El encuentro tuvo lugar ayer y, para sorpresa de la plantilla, Roca anunció que pondrá fin a una planta con 44 años de actividad y arrastrará consigo 228 despidos, con lo que protagonizará uno de los mayores reveses laborales que sufre la provincia de Sevilla en las últimas décadas.

La justificación que dio la empresa es que el centro sevillano, especializado en la producción de porcelana sanitaria (cisternas), es de las fábricas "menos versátiles" del grupo, puesto que "puede cubrir hasta un máximo del 28% del total de referencias que se fabrican actualmente en España". Y es que opta por concentrar la producción para adecuarla a las previsiones de ventas, que siguen en descenso, así como por "reducir costes de estructura industrial para acometer inversiones de actualización y mantenimiento", argumentó.

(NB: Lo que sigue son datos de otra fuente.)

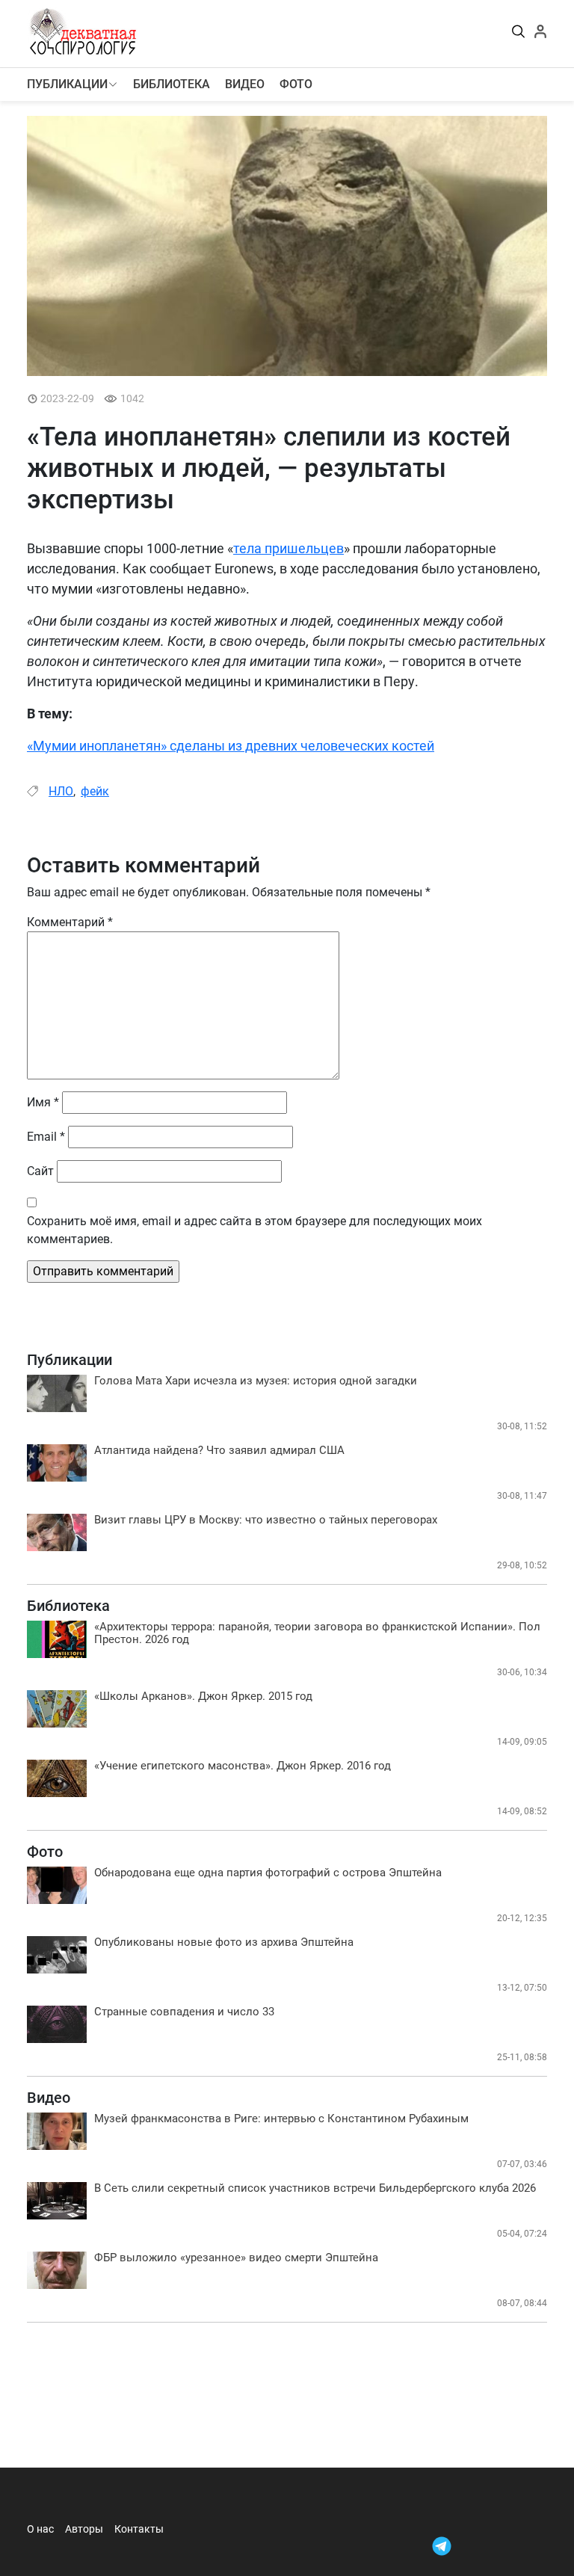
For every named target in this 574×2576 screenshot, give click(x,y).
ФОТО (296, 84)
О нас (40, 2529)
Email (46, 1137)
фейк (95, 791)
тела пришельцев (288, 548)
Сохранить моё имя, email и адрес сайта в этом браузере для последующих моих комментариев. (254, 1230)
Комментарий (70, 922)
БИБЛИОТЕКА (171, 84)
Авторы (84, 2529)
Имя (43, 1102)
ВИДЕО (245, 84)
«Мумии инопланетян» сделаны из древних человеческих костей (230, 746)
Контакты (139, 2529)
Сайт (40, 1171)
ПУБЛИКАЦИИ (67, 84)
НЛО (61, 791)
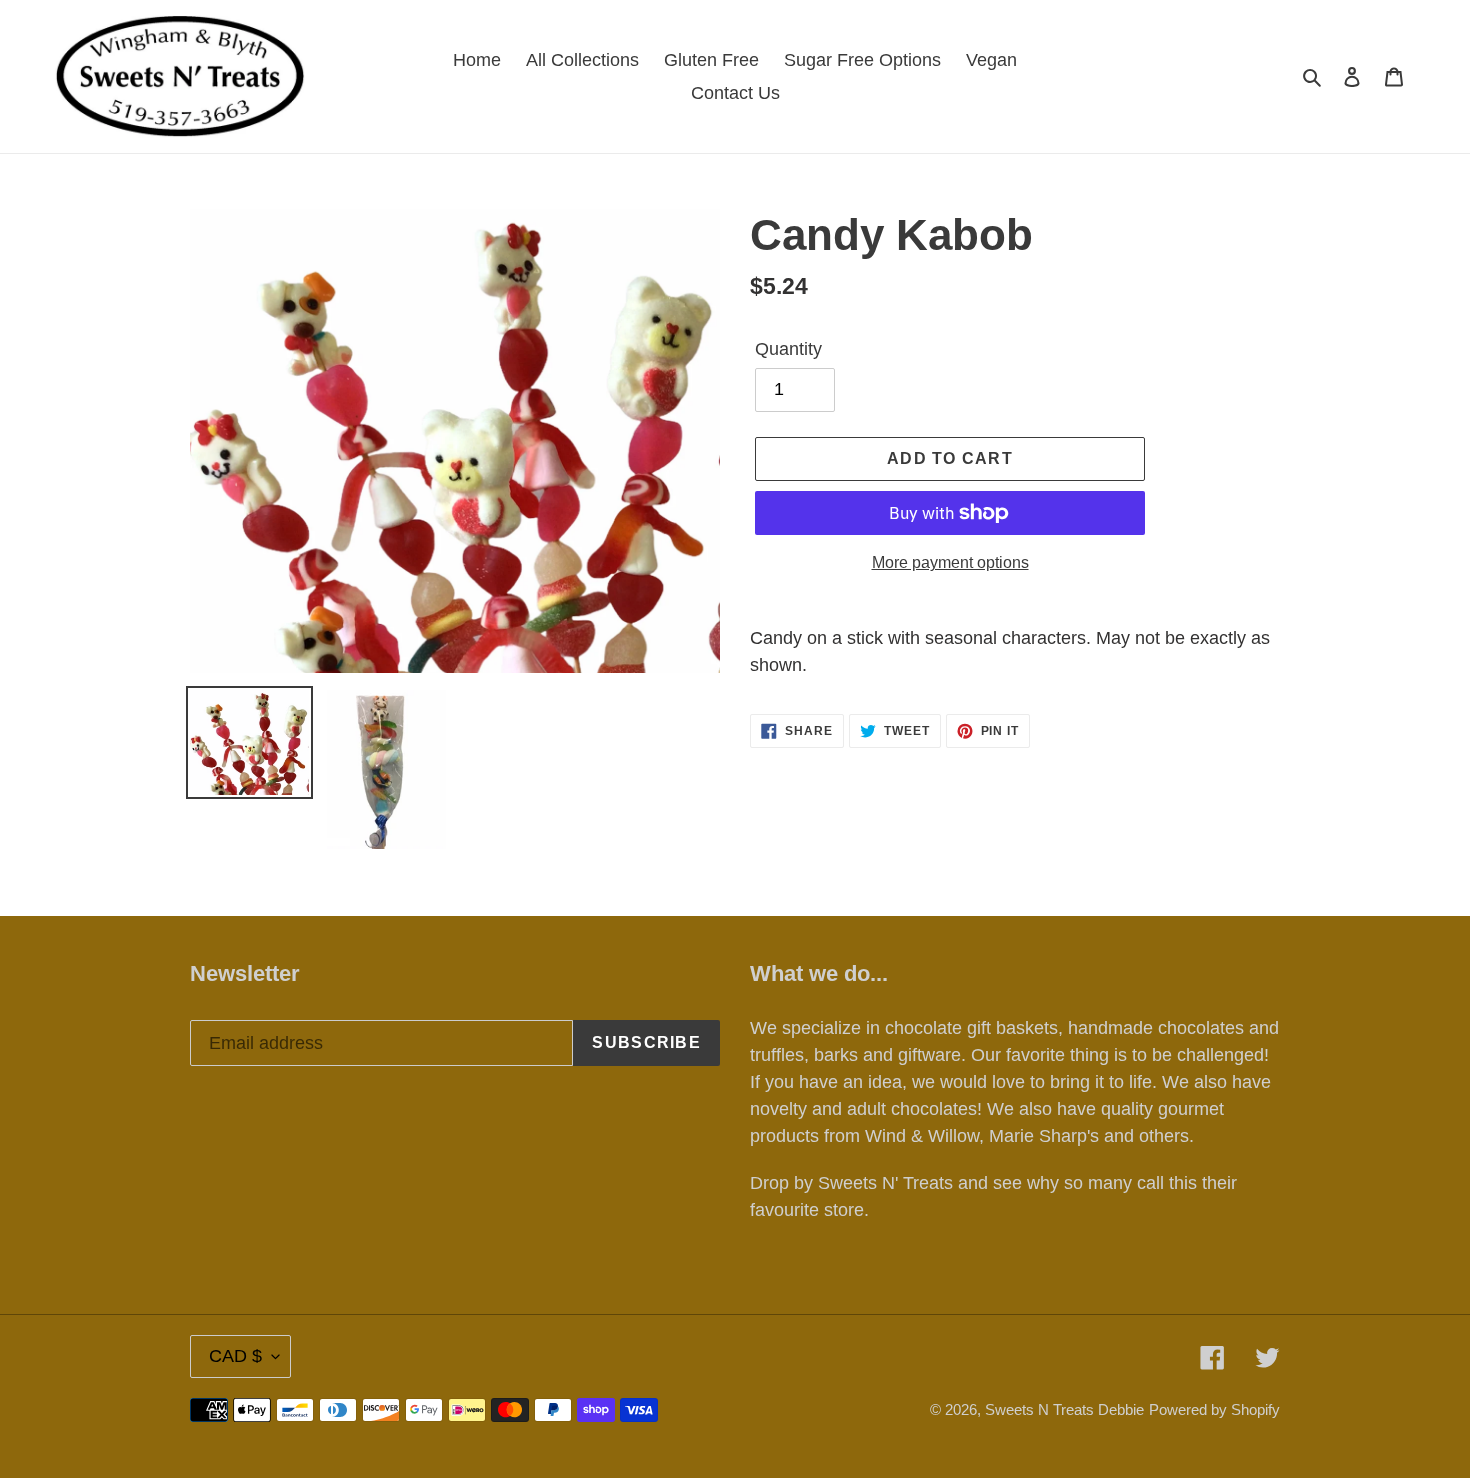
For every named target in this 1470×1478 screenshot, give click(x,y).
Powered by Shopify (1214, 1409)
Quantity (788, 349)
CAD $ (235, 1356)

El director de Recursos Humanos del grupo, el encargado de comunicar la decisión al comité de empresa de Alcalá, les explicó que el expediente de regulación de empleo (ERE) extintivo responde a "motivos de producción, de estocaje y económicos" y que, aunque eran 245 en plantilla, respetarán la situación de los 17 prejubilados de la planta, explicó ayer el delegado de Personal del comité, Carlos Cortés. La empresa, que señaló que llevaba mucho tiempo pensando en esta medida, se mostró "cerrada en banda" a escuchar alternativas a las que estarían dispuestos los trabajadores como congelación o rebaja salarial o nuevos ERE temporales, que llevan sufriendo todos los años desde 2008, lo que acentúa la delicada situación de los trabajadores. Y es que, al estar sometidos a expedientes de suspensión, han ido agotando la prestación por desempleo a lo largo de este tiempo, por lo que apenas contarán con un colchón para afrontar este varapalo. "Ha habido años que nos hemos ido al paro un mes, otros que nos hemos ido dos meses... Y 30 compañeros que han estado un año completo", abunda.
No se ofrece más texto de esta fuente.